Problem description: Collect each line of the items below that contains the string "screenshot", with case counting.

Stored data
--- Begin ---
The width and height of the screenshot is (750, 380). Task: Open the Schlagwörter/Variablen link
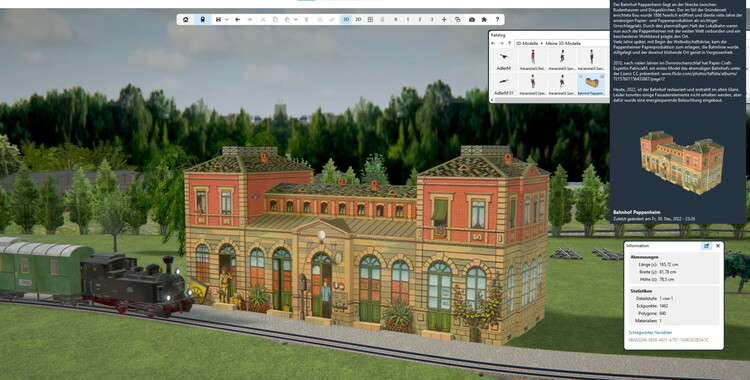pos(650,332)
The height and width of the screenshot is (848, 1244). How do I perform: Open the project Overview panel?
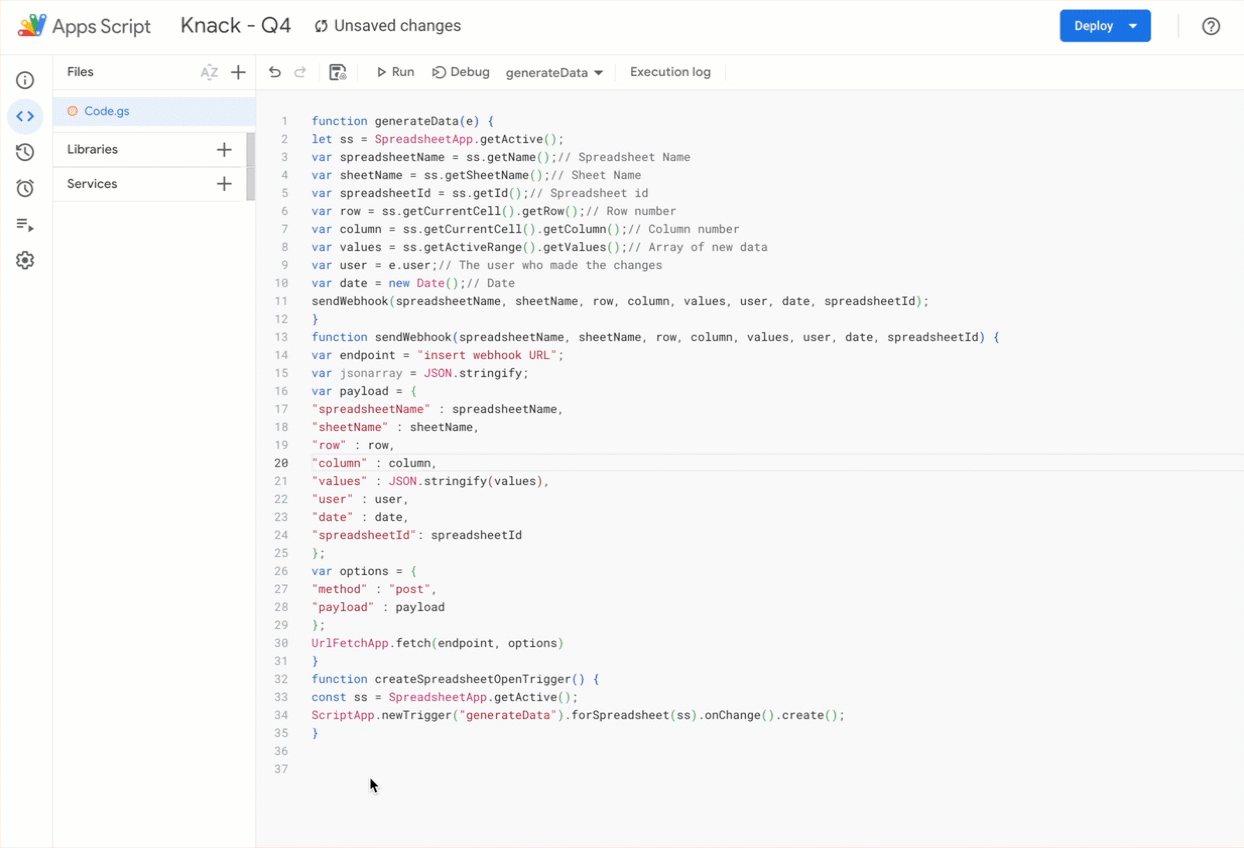point(25,80)
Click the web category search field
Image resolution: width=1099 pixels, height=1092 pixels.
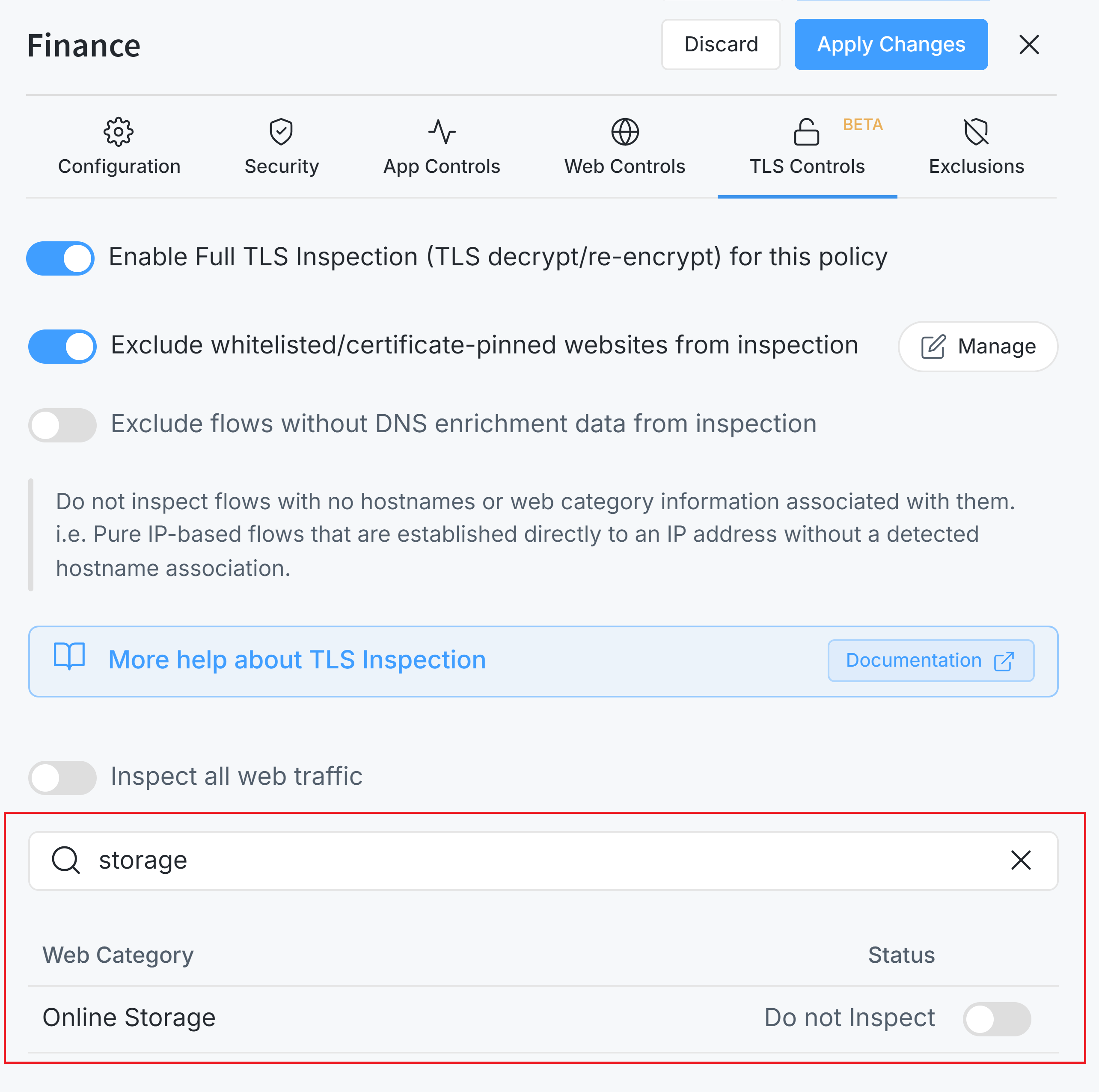coord(541,860)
--- End ---
Written response:
The width and height of the screenshot is (750, 380). Task: Open the Schlagwörter/Variablen link
The height and width of the screenshot is (848, 1244). How do I perform: Open the project Overview panel?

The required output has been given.